Start of Data listing

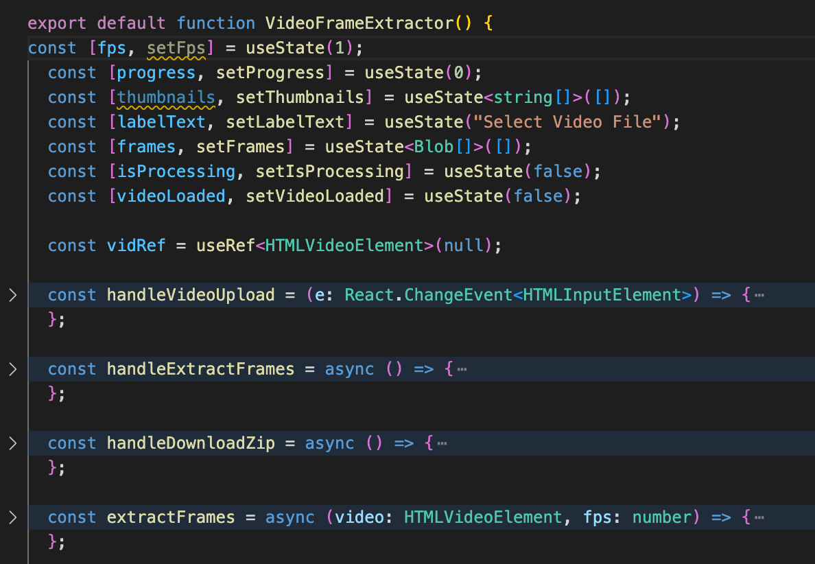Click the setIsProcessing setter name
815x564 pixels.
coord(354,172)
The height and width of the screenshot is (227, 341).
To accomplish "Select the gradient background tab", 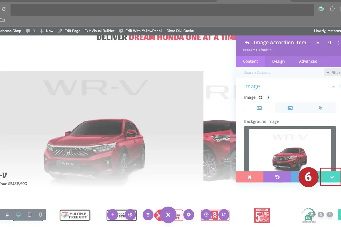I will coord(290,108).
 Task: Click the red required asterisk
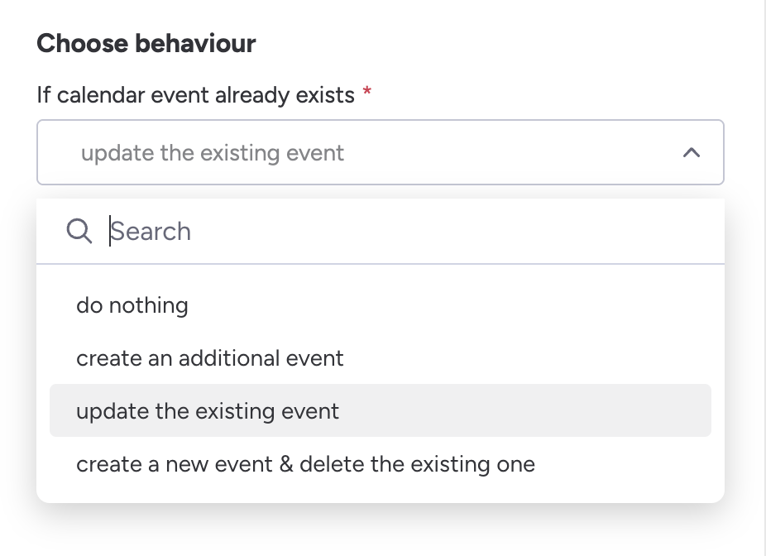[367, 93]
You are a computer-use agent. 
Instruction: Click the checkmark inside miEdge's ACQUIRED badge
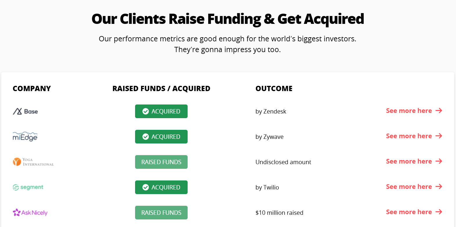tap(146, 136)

End of Data listing

Assigned task ::
Beginning at the line with "Instruction: Click the" and ending at the last line of the listing above, retype each line exactly, including those two lines. Leave the pictures out.

Answer for the task ::
Instruction: Click the checkmark inside miEdge's ACQUIRED badge
tap(146, 136)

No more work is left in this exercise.